The comparative analysis revealed that irrespective of the reference period, forecasting performance basically depends on the regularity (or continuation) of mortality trends and the ability of the approaches to capture them appropriately. Although the forecasts of life expectancy at birth generated by the Lee-Carter models are rather conservative, the forecasts generated by the Bohk and Rau model often have small forecast errors but also a few upward outliers. Moreover, the Japanese forecasts were found to be precise when we looked at average lifespan only, but they turned out to be rather inaccurate when we took lifespan disparity into account as well. Hence, the models were not able to capture the flattening decline of Japanese lifespan disparity in the forecast years, although the rotating model and the Bohk and Rau model fared better than the original Lee-Carter model because of time-variant survival improvements.
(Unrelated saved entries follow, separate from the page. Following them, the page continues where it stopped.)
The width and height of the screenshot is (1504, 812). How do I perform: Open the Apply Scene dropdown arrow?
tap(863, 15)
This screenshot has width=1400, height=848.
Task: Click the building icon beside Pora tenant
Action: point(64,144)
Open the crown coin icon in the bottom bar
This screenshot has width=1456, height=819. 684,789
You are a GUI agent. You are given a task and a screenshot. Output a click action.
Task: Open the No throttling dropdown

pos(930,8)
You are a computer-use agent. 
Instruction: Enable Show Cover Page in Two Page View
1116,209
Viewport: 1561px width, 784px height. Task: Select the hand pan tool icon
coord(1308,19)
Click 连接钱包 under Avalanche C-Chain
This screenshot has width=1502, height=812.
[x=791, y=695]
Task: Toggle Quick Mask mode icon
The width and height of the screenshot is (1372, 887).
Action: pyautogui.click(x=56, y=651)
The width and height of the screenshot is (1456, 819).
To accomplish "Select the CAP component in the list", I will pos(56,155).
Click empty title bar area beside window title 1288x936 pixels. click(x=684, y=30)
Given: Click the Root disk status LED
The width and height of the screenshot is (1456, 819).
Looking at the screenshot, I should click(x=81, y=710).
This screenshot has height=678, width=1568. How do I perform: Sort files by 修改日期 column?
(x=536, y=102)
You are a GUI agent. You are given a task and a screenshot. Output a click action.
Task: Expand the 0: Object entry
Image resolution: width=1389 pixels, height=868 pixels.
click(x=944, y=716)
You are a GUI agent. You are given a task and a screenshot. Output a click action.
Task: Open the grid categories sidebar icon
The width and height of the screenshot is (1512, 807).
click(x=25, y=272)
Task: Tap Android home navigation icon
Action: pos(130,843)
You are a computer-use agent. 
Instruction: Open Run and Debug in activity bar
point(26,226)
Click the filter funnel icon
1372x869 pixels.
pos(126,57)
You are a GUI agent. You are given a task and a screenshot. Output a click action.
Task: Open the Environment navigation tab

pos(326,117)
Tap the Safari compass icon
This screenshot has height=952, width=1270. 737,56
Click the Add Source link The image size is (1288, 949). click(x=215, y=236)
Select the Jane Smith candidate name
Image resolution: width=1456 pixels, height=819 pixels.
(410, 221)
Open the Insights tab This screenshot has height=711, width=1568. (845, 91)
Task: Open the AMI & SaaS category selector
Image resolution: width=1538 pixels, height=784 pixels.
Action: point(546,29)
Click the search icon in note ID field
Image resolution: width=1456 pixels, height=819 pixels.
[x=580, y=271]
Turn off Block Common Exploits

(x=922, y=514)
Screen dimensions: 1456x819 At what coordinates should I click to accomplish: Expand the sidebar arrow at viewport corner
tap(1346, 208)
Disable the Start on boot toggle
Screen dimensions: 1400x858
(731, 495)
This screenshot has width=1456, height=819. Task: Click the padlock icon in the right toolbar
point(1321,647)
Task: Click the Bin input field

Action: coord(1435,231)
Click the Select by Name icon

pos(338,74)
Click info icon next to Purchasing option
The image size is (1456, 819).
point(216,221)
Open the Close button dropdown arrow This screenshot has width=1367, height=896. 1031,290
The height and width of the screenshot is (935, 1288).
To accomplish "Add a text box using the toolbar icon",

However, the remaining deviations from the observed values indicate that the refinement or the development of forecasting approaches should focus not only on average mortality but also on lifespan disparity. This indication may be particularly important given the concentration of mortality improvement potentials at the highest ages. Improving mortality at those ages could imply that people will probably live beyond current maximum ages. Hence, it will be crucial for forecasting approaches to be able to capture multiple trends in the (right) tail of the lifespan distribution (stagnation or expansion). As a consequence, the approaches should be able to forecast further reductions in mortality not only up to the current maximum ages but also to higher ages beyond. Doing so requires a high degree of modeling flexibility, which has been missing in existing approaches.

To summarize, our analysis illustrates that the joint evaluation of the average lifespan (e0) and the life years lost ($e0†$) provide new insights that we believe are needed for a comprehensive evaluation of the predictive performance of mortality forecasts. We also suggest that these new insights should be used when improving or developing new methods for forecasting mortality. Until now, these approaches were exclusively designed to capture the almost linear increase in life expectancy at birth. Hence, it is not surprising that forecasts of the average lifespan turn out to be more accurate and yield smaller forecast errors. The incorporation of lifespan disparity as a quality criterion or even central outcome may substantially improve the methodology.

## Acknowledgments

Open access funding provided by Max Planck Society. Christina Bohk-Ewald and Marcus Ebeling equally contributed to the preparation of the manuscript. We thank Frederik Peters for discussions at an early stage of the project. We are also thankful to the two anonymous reviewers for their helpful and constructive comments. Financial support has been provided by the European Research Council under the European Community’s Seventh Framework Programme (FP7/2007-2013)/ERC grant agreement no. 263744.

## Note

1

We use the terms “lifespan disparity,” “lifespan dispersion,” and “lifespan variability” interchangeably. Some scholars also call $e0†$ “life disparity” (Vaupel et al. 2011). However, we use the term “lifespan disparity” to describe the general concept of lifespan variability that we measure using average life years lost.